Pour diriger le tout, Aliot a embauché un caïd de la police nationale parisienne, Philippe Rouch, qui enchaîne les saisies de drogues, largement médiatisées. Mais au menu de cette « milice municipale » selon le média Blast, il y également un contrôle policier renforcé dans toute la ville, et un véritable harcèlement de la population mis en place dans les quartiers populaires, via des contrôles au faciès et des interpellations violentes, notamment au Vernet et à Saint-Jacques. L’enquête de Blast en 2023 est édifiante (7). Plusieurs vidéos choquantes montrent des policiers qui lâchent des chiens ou des coups de pieds sur des jeunes, qui profèrent des menaces de mort, qui usent de gaz lacrymo sans restriction. Françoise Attiba, militante à la LDH, affirme qu’Aliot a « la haine des pauvres ». Selon les témoignages qu’elle a reçus, « les SDF sont savatés la nuit par la police municipale, ils repèrent là où ils vont dormir et souvent ils leur mettent de la bombe lacrymo en plein visage alors qu’ils dorment et quelques coups de pieds pour qu’ils s’en aillent. Les gens ont peur, ils ne veulent pas porter plainte. Les gitans c’est pareil. La maltraitance de la PM peut donc continuer car ils s’attaquent aux plus vulnérables. » Les commerces des quartiers populaires n’échappent pas au harcèlement de la PM qui multiplie les descentes. Depuis septembre 2022, le préfet lui a délégué son pouvoir de contrôle et de fermeture administrative concernant les restaurants ou épiceries. Résultat : 161 contrôles en 2022, et en quelques mois, sept fermetures avaient déjà eu lieu (8).
La vie en brun
La mairie RN investit beaucoup dans la communication – avec plus de 830 000 euros dépensés dès la première année, et Aliot a la main ferme sur la politique culturelle, évidemment teintée de nationalisme, pour preuve les multiples drapeaux français qui ornent la ville. Pour David Giband, on a vu apparaître « une dimension non pas culturelle, mais des marqueurs RN qui s’immiscent de façon discrète, avec une redynamisation commerciale du centre au travers d’activités festives diverses et variées. Ça a commencé avec un feu d’artifice bleu blanc rouge sur le Castillet, la même chose à Noël, les « Rayonnantes » pendant la saison estivale, etc. On voit se développer des marqueurs identitaires jusque là peu présents, avec une histoire locale revue à la sauce RN, dans laquelle l’histoire catalane est certes présente ou mais en tout cas minorée, et on voit quand même une histoire nationale beaucoup plus mise en avant alors que la ville n’a été française qu’à la fin du 17ème siècle ! »
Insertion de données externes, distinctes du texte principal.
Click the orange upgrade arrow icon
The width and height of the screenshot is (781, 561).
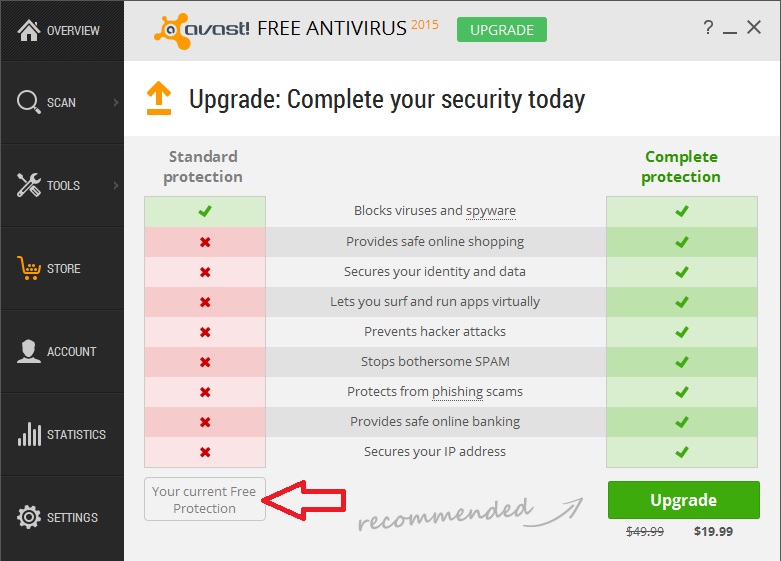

Mais c’est surtout avec les nostalgiques de l’Algérie française et de la colonisation qu’Aliot fait des heureux : une subvention rondelette de 100 000 euros a été allouée au « Cercle algérianiste » à l’occasion de son congrès consacré à « l’œuvre coloniale » et à « l’apport de la France en Algérie ». La mairie a notamment organisé une exposition sur les victimes du FLN et a renommé une esplanade de Perpignan au nom de Pierre Sergent, ancien chef de l’OAS (9) en métropole, responsable de dizaines d’assassinats. Mais cette réécriture de l’histoire franco-algérienne à Perpignan ne date pas d’hier : c’est le maire précédent qui avait inauguré la stèle pour l’OAS au cimetière nord, et qui avait installé la mise en berne des drapeaux français le jour de la commémoration des accords d’Évian. Pourtant Josie Boucher, qui participe au collectif « Pour une histoire franco-algérienne non falsifiée », estime que cela va plus loin : « Notamment pour le 60ème anniversaire de l’indépendance de l’Algérie, lorsque la ville s’est transformée en capitale des Français d’Algérie, avec invitation d’anciens de l’OAS, attribution du titre de citoyen d’honneur à des membres des familles de militaires putschistes, etc. Pujol n’aurait pas été jusque là, lui l’a fait sans complexe ».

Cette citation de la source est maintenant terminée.